START Passage provided

In his book “The nation of plants”, the neurobiologist Stefano Mancuso, head of the international Laboratory of Plant Neurobiology at the University of Florence, encourages us to forget about the anthropocentric point of view on which our culture is based.
People believe that, thanks to our brain, we can do extraordinary things that no other species can do. We have the deeply-ingrained idea that we are at the peak of evolution, as well as by far the most important and perfect beings that live on our planet. And this, according to Mancuso, is profoundly wrong.
It is wrong for biological reasons. The aim of life is the propagation of the species. A species lives on earth for an average of 5 million years. We homo sapiens have only been here for three hundred thousand years. Therefore, we are certainly not the best.
Our ability to survive is very low. And this is due to how we are organized. We animals build centralized, hierarchical, pyramid-like organizations. Each organ has its function and is fundamental. We build organizations that are the exact replica of how we are made.
In fact, pyramid-like organizations are fragile: it is enough to remove just one critical component to make the whole thing collapse. This hierarchical chain makes us weaker as a species. Hence we must learn what we need to do to survive from all the other species. And from plants, in particular.
Plants do not have centralized, specialized organs like we do. Their organization is widely distributed: they see, hear, breathe and reason with their entire bodies. This makes them much more robust than we are.

END Passage provided
START Data section

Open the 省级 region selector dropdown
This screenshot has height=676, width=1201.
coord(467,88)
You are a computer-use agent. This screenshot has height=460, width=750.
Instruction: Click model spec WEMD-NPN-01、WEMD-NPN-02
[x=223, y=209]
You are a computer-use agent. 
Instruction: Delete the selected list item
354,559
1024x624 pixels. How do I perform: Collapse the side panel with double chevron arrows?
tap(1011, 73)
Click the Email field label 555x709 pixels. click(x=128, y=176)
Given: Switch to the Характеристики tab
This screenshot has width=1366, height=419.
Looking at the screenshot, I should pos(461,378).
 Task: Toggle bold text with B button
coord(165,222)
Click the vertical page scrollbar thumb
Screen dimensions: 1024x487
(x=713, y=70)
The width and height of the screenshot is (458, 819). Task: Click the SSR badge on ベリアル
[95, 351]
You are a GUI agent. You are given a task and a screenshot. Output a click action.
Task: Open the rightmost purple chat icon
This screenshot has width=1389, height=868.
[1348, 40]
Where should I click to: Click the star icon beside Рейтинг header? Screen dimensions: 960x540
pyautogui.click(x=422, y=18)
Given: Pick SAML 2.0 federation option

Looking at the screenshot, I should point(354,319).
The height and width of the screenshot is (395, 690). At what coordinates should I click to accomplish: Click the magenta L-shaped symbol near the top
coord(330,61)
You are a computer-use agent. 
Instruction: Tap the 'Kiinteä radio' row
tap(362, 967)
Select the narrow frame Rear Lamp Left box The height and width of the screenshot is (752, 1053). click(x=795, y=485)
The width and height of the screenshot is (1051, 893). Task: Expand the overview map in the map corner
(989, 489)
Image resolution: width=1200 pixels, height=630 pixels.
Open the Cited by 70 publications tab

END Data section

Instructions →
1. Condense the paragraph of the passage about plants that opens with "It is wrong for biological reasons" into a short list, keeping its main facts.
2. Write a continuation of the passage about plants, starting after its final sentence.
The data come from a different source than the passage about plants.

Responses by item number →
1.
- The view is wrong for biological reasons.
- Life aims at propagating the species.
- A species lives on earth for about 5 million years on average.
- Homo sapiens has existed for only three hundred thousand years.
- So humans are certainly not the best.

2.
As we pointed out in another article, plants are not individuals, but rather a network. A forest is a single organism: it is not made up of a large number of individuals, but a network of plants that are interconnected through their roots, which they use to exchange information, in a genuine “mutual support network”.
If you think about it, theirs is the model we used to build the internet: the web has a wide, horizontal structure, which can never be completely blocked.
In addition to the way we are organized, Mancuso highlights another important critical element: we are the only species that destroys its environment. Homo sapiens is a super-predator: we destroy the environment we live in, just like certain poorly-evolved viruses.
By triggering global warming, we have set in motion a series of environmental consequences that are unpredictable.
The fact is that we are not separate from nature (an idea that dates back to the philosopher Descartes) and we need all other living species to survive: if a species becomes extinct, we reduce our chances of survival.
Plants teach us to cooperate, not to compete. It is only with cooperation that we can save ourselves. Cooperation is the great driving force of the planet’s evolution – because that is how life is preserved and is propagated.